Voilà à quoi sert le mental quand il devient tyran : à fuir l’essentiel en se noyant dans l’anecdotique. La tête pleine, oui, mais pleine de quoi ? De rouages grinçants, de vieilles rancunes qui cliquettent comme des menottes rouillées, d’ambitions mortes, de fantasmes crevés dans quelque lupanar de la conscience. Chaque pensée un visiteur sale, chaussé de bottes pleines de boue, qui traverse le salon de mon esprit en y traînant des souvenirs moisis et des regrets mal lavés.
Le Valet de Nuage ? Ce n’est pas un valet, c’est un geôlier. Il t’enferme dans une cellule tapissée de catalogues de souffrances, où chaque page qu’on tourne est une gifle, chaque mot une morsure. Et toi, pauvre imbécile, tu prends ce vacarme pour ta propre voix. Tu t’y agrippes comme à une maîtresse infidèle, tout en maudissant son nom.

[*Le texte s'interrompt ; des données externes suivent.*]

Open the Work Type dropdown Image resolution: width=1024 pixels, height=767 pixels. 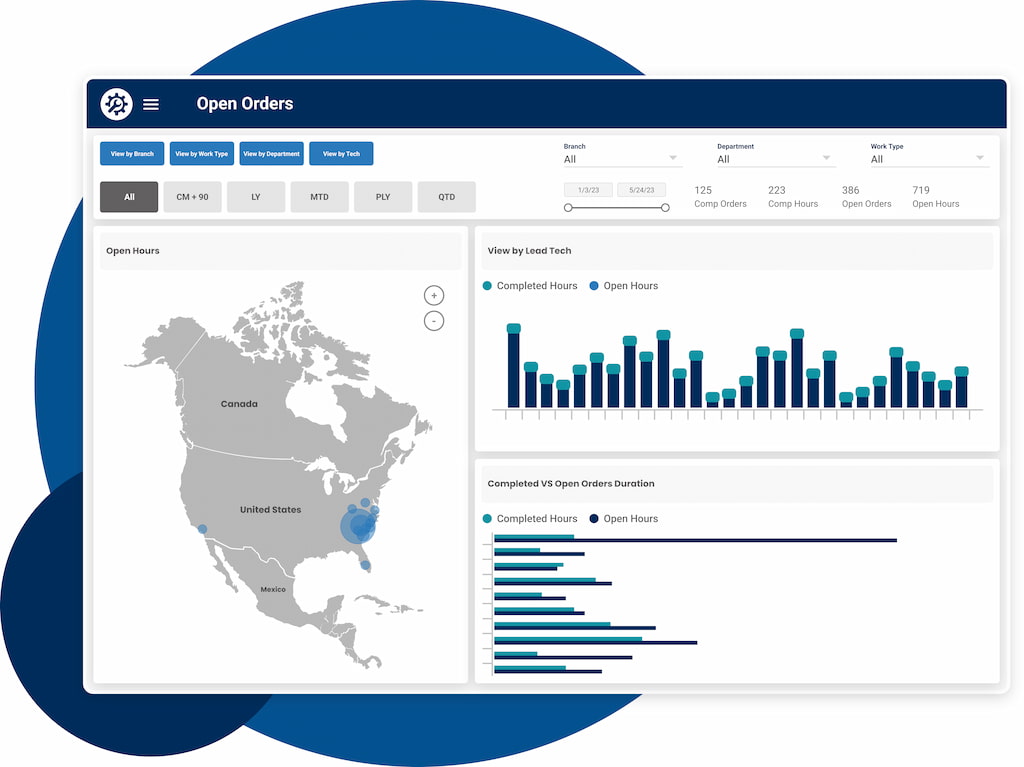pyautogui.click(x=928, y=159)
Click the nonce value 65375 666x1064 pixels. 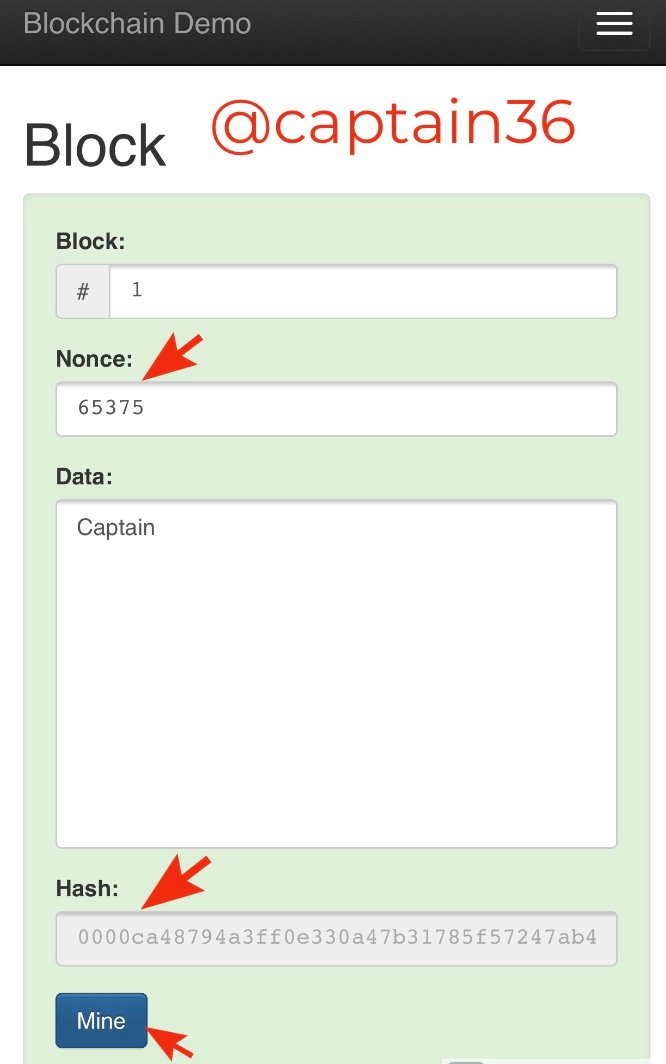click(111, 408)
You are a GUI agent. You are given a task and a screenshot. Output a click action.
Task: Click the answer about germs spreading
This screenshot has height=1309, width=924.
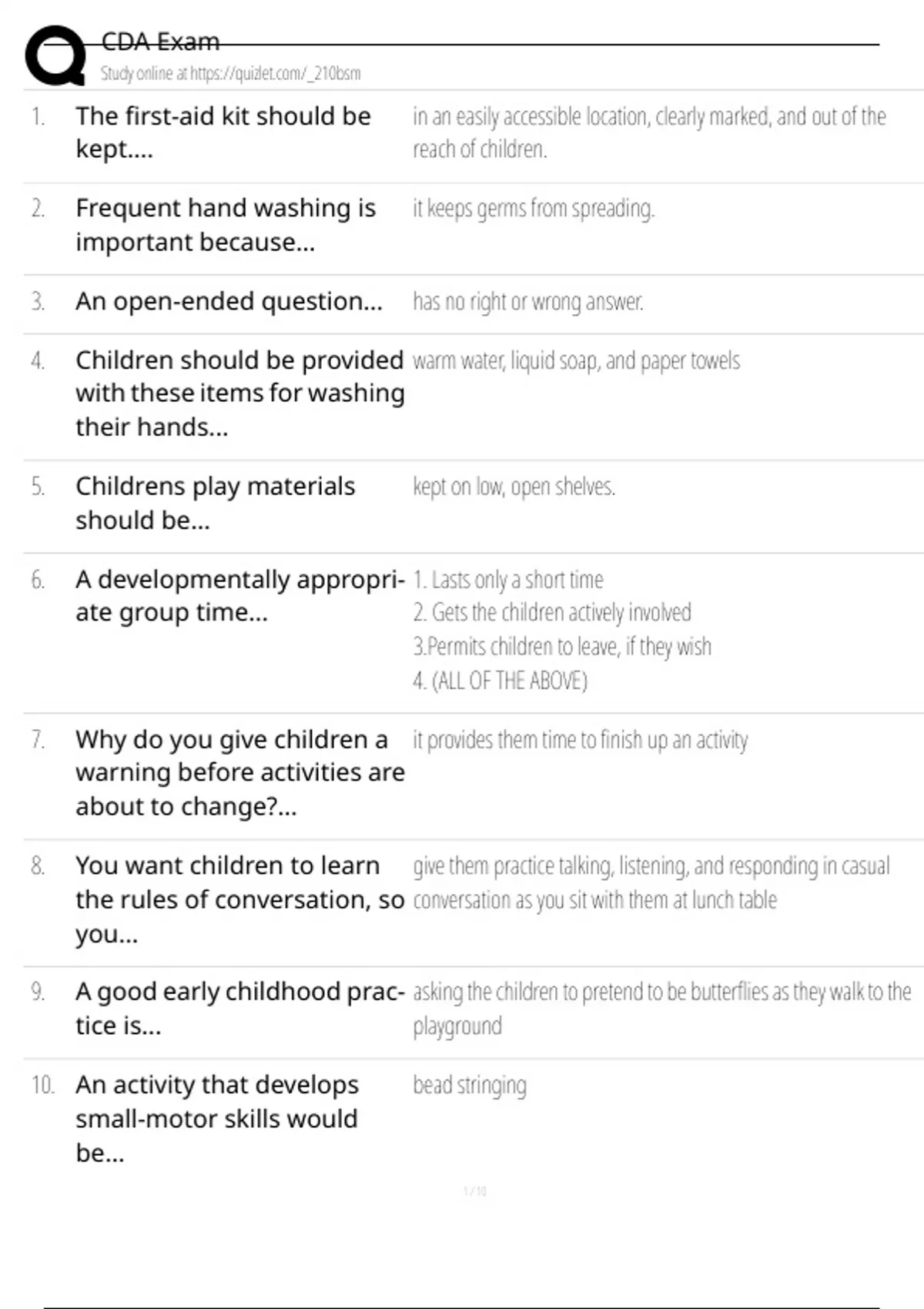click(534, 209)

Ce matin, dans l’épaisse lourdeur de ma tête, le mental a dressé sa grande parade :
— « Viens, pauvre humain de crasse et de manque, viens compter tes malheurs et défiler tes échecs comme les arpenteureuses sur le trottoir du souvenir ! »

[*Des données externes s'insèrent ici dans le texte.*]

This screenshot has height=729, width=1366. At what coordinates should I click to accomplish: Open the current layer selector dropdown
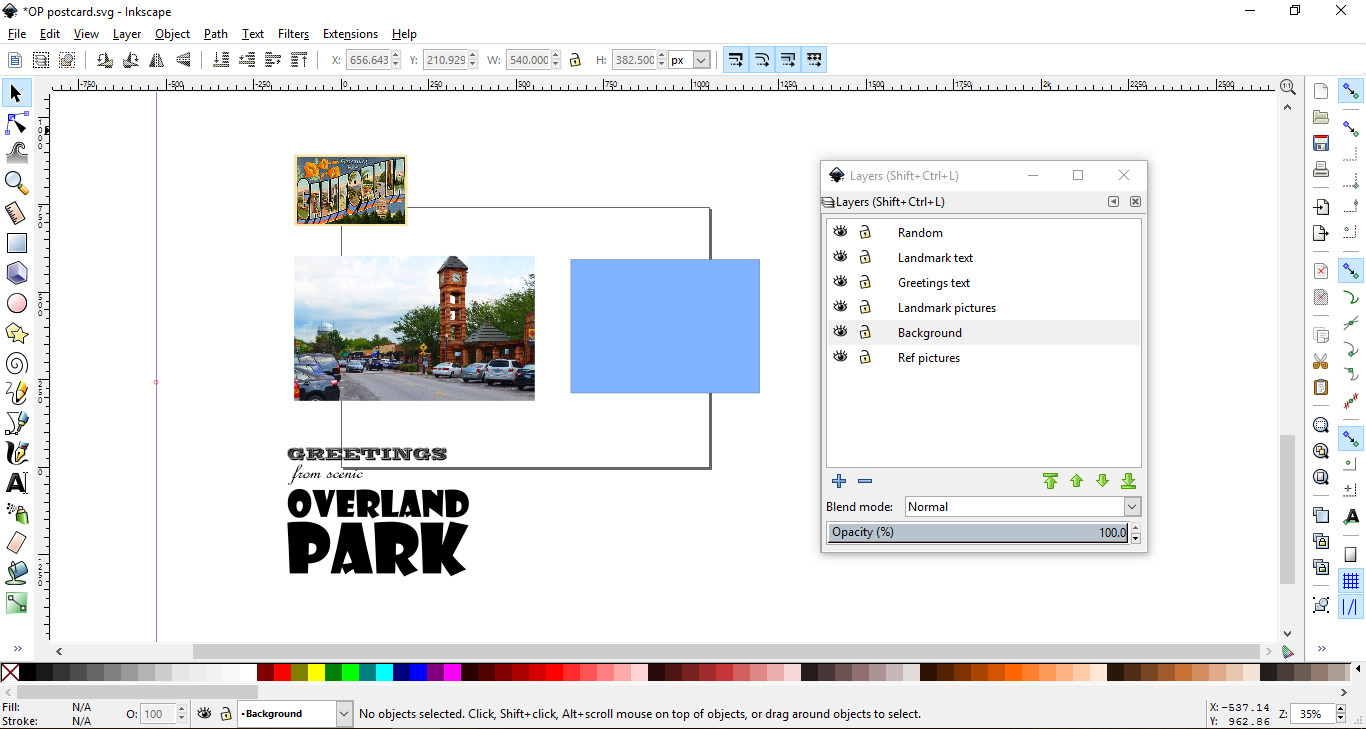344,713
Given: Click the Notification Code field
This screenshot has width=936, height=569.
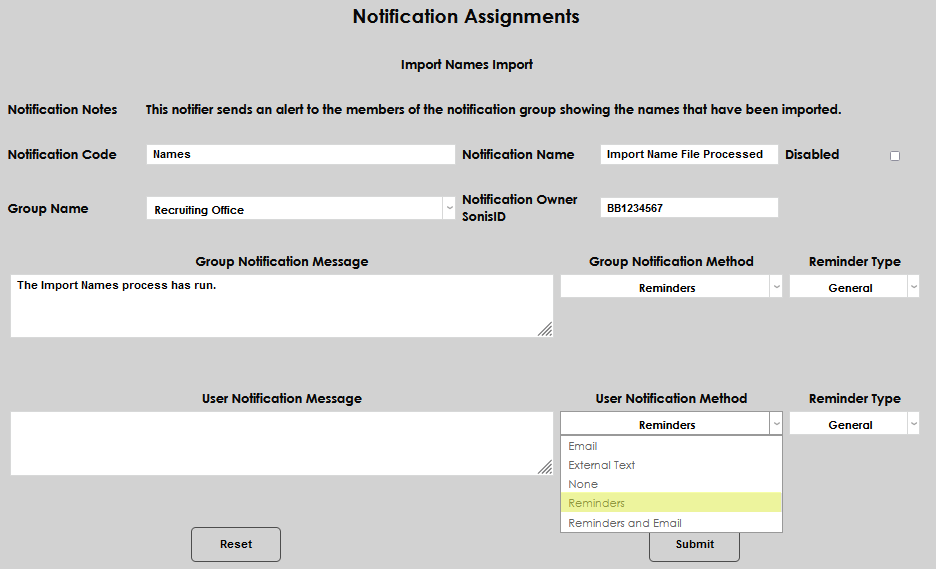Looking at the screenshot, I should click(300, 155).
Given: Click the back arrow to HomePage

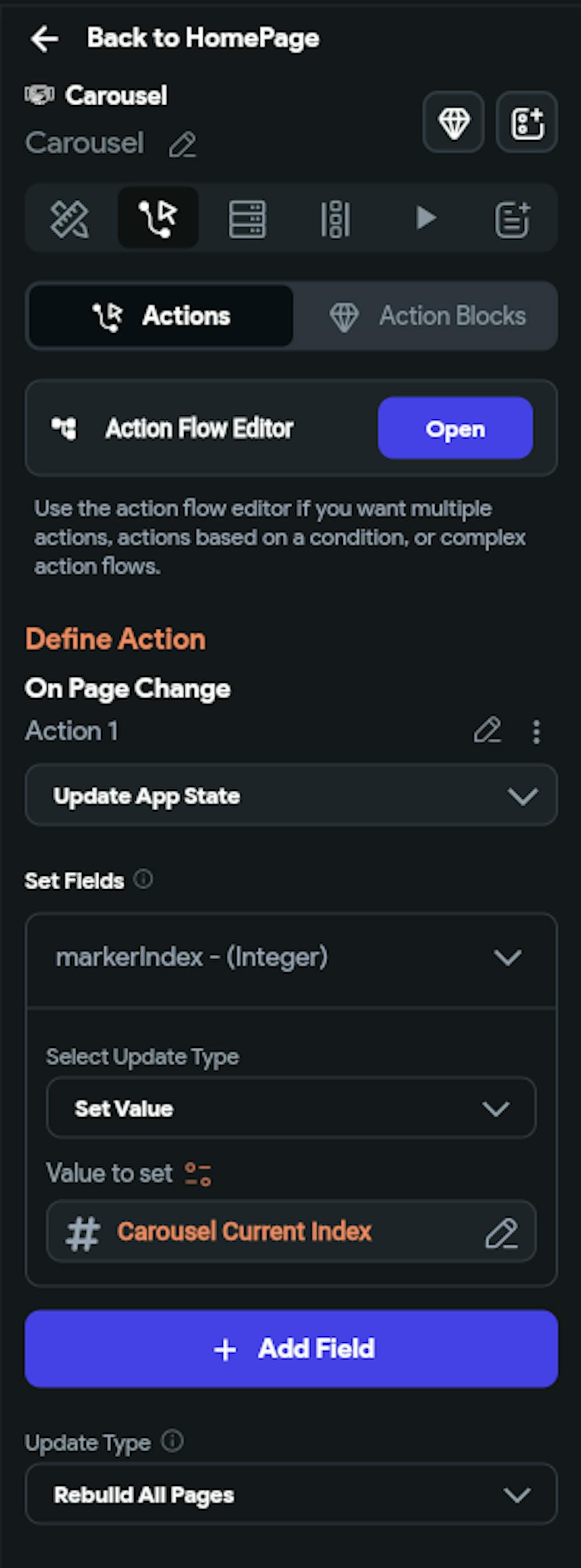Looking at the screenshot, I should [x=44, y=39].
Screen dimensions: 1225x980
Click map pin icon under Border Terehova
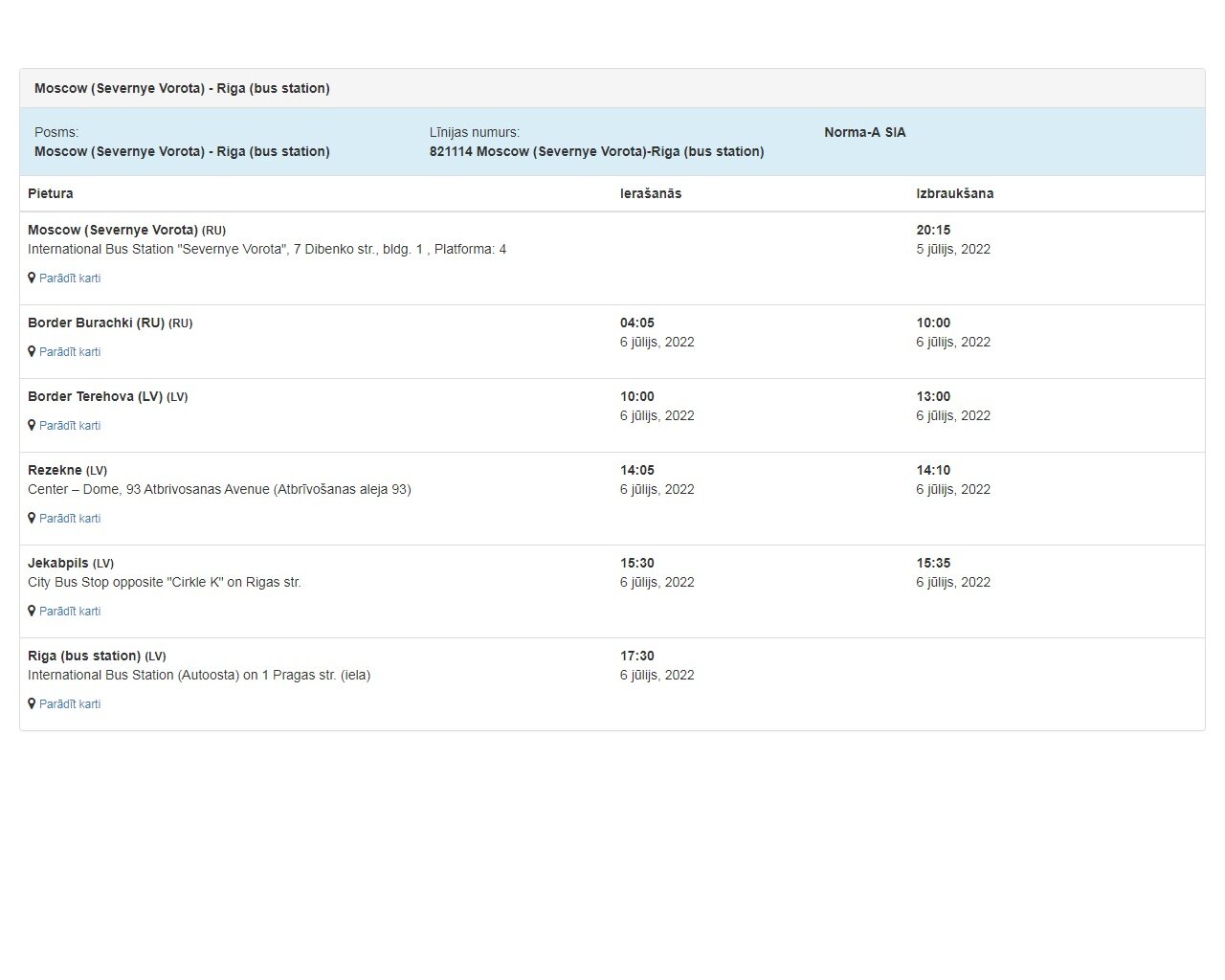coord(32,426)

Mais j’ai vu la farce. Derrière le rideau des pensées : le vide. Le grand, l’irrévocable, l’infini vide. Et dans ce vide, un espace hors du temps au bord de l’univers près de l’arbre de lumière, Dieuxe. Et dans cet espace, peut-être… la grâce.
Poèmes — Trois coups de l’esprit en déroute
Rubaiyat — Le Carnaval des Pensées
Dans mon crâne enfiévré, quel carnaval sordide,
Chaque pensée s’avance, reine au rire livide.
Mais que s’effacent donc ces spectres dérisoires —
Car l’azur est plus vaste que leurs noirs dérivés.
Ghazal — Rouages de Fer, Cœur de Verre
Prisonnier des rouages, l’esprit pleure de verre,
Chaque idée, un coup d’enclume, sur la clarté de verre.
Les chaînes du possible vibrent sous l’insomnie,
Chaque “et si” déchire le grand souffle de verre.
J’ai tenté d’arracher le masque à mon propre nom,
Mais sous les grimaces… encore ce reflet de verre.
Ô silence, amante nue, viens briser mes prisons,
Ouvre à l’infini le vitrail éclaté de verre.
Et qu’enfin dans la brume d’un soupir effacé,
Je redevienne ciel, loin du sanglot de verre.
Haïku
Un rouage grince —
le ciel derrière s’efface,
la paix attend, nue.
Alors je crache, je crie, je tousse ce mental putride hors de mes bronches ! Et je me tais. Enfin.